I expressed my deepest sympathy for her sufferings in the best Latin I could muster, and indeed I was well able to sympathise with her, for did not I feel what it was to be buried alive and to endure the gnawing pangs of hunger?
"Alas, poor ghost!" I felt inclined to say, with Hamlet, and I could not help muttering to myself, "How hard, alas!—just for one fault, for one piece of human frailty, resulting from the over tenderness of a woman's heart, to die such a horrible death."
"An es estraneus in hoc loco?" she asked me, having overheard my soliloquy and perceiving that it was in a foreign tongue.
"Civis Brittanicus sum," I replied, and then I began to relate my history, my misfortunes, and how I had prayed to be delivered from such a dreadful death, begging her to show me the way out of these horrid catacombs as soon as possible.
"Hac conditione,"—On this condition—she said.
"Quænam est?" What is it? I asked.
She replied thus: "Annulus quem in digito geris quem quidem circiter quinque Sestertia valet et meus erat nom habui a viro quem delexi vende ad levandum meum spiritum."
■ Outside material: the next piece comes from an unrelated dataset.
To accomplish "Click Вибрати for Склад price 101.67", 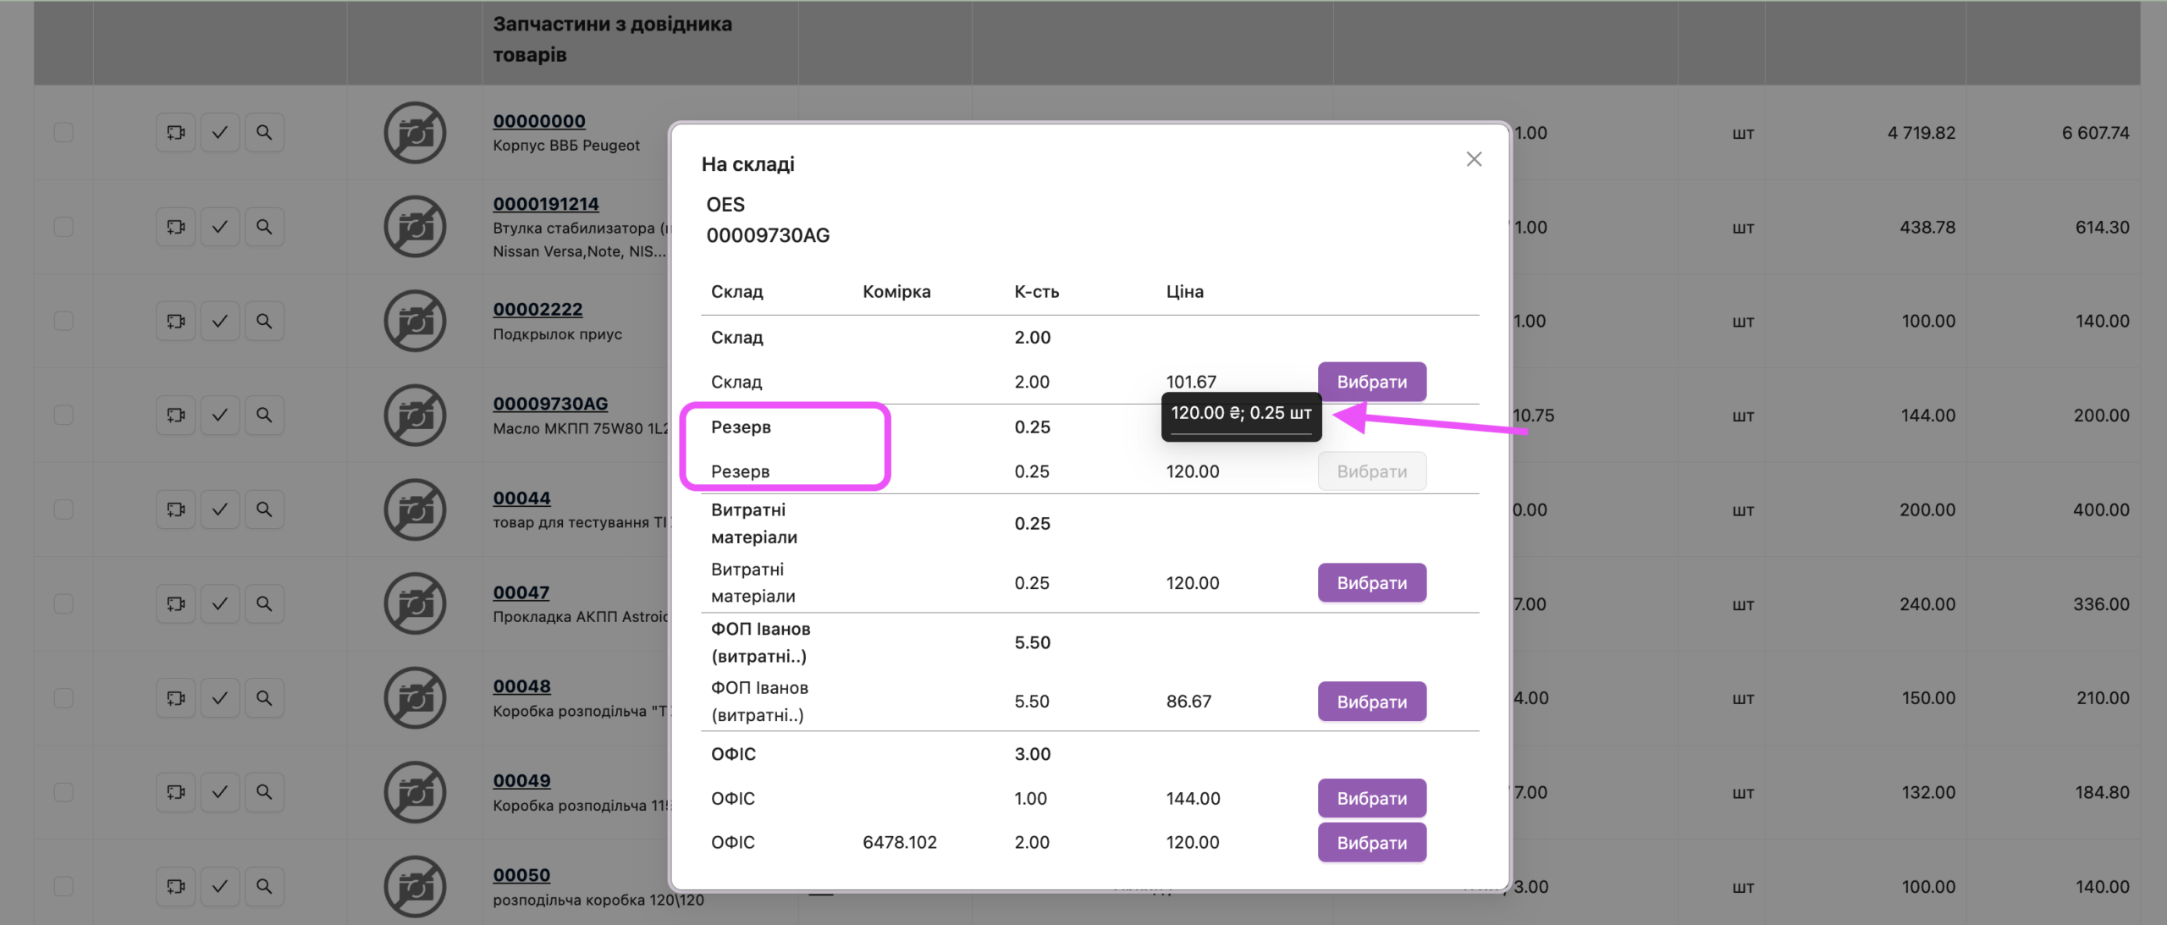I will coord(1371,382).

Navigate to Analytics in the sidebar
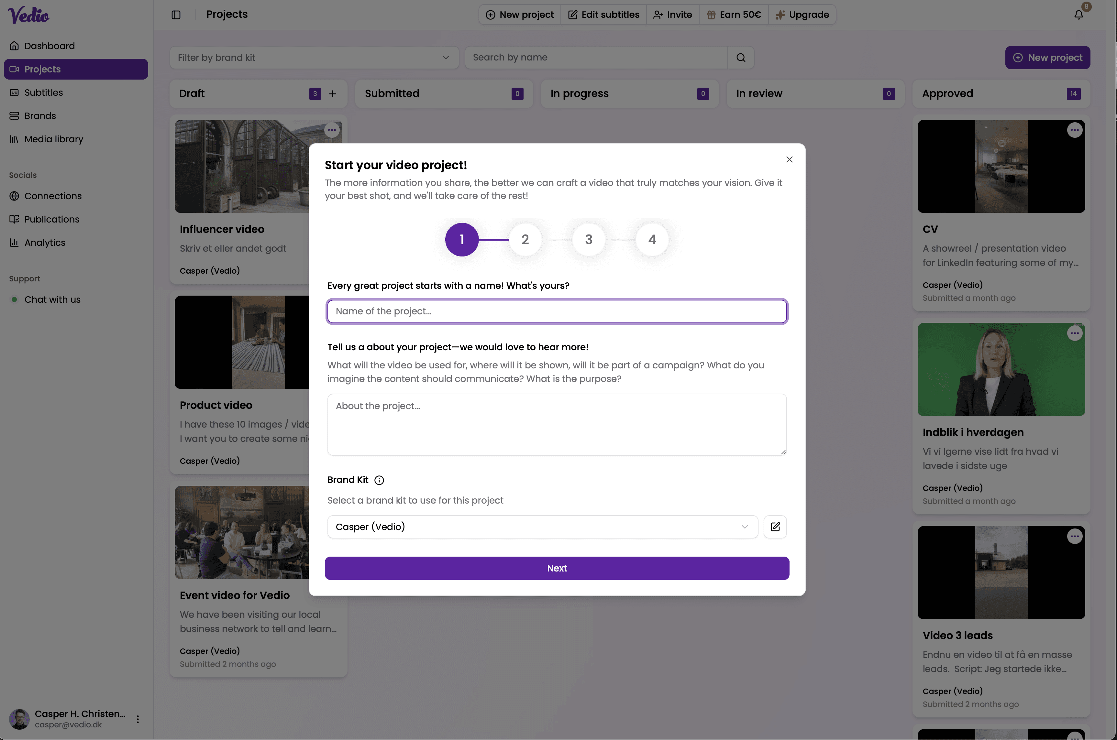[x=45, y=243]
Here was a surprise! The ring that I had purchased previously to starting off for the catacombs belonged and had been worn by the spirit before me when in the flesh! The man of whom I bought it spoke the truth then—when he said that it had been found where the vestal virgins used to be buried alive. What a curious coincidence! Now I was called upon to sell it again to pay for masses for the poor disembodied spirit, and as a condition of being set free myself from this dungeon. I was loth to part with the ring I had paid so highly for, especially now that such an interesting history was attached to it. Yet, what will not a man do to save his life?
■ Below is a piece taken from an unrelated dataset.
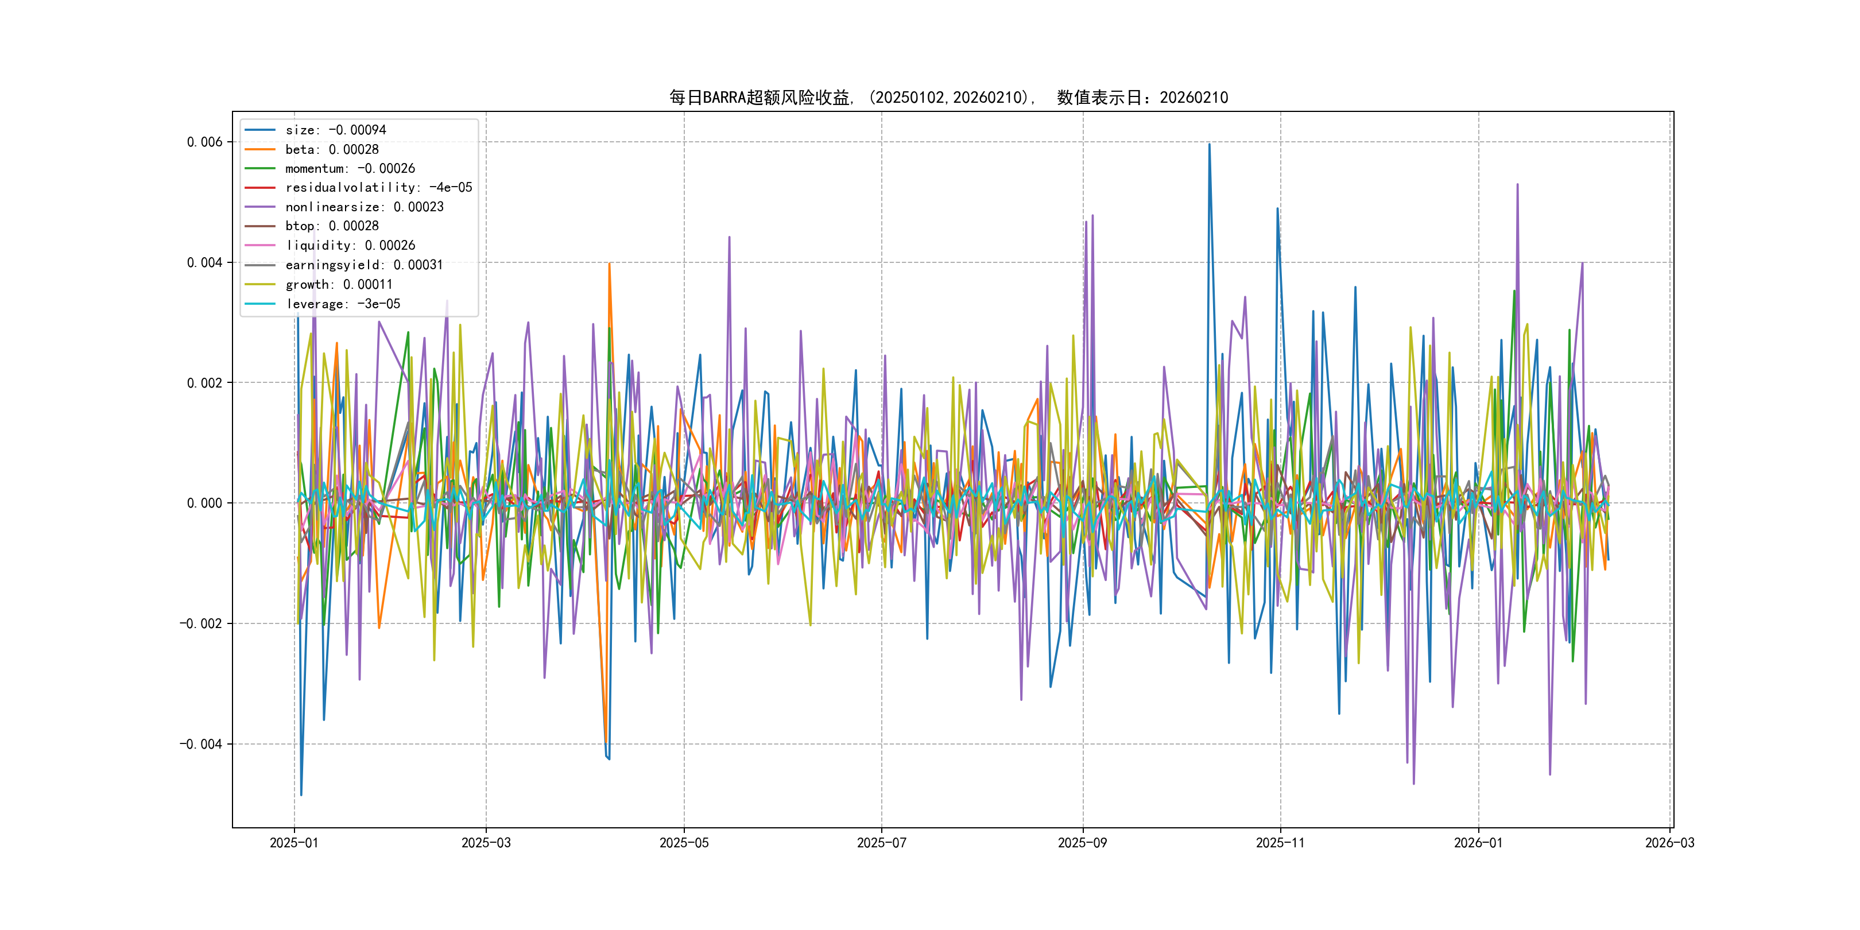Click the 2025-05 x-axis tick label
Screen dimensions: 1860x930
tap(684, 843)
"Sic erit," I replied. It shall be done.
"Jamnunc sequere me," said she, beckoning to me with her pale emaciated finger, which together with the hand and arm was so skinny that it might have belonged to a skeleton. I followed accordingly, and was led through many a long corridor, passing many a tomb of martyred saint, though by a different route to that which I had taken. My guide walked on before me in silence. That is to say, she did not converse with me more, but ever to herself I heard the muttered words "Peccavi! peccavi!" beating her breast as she went.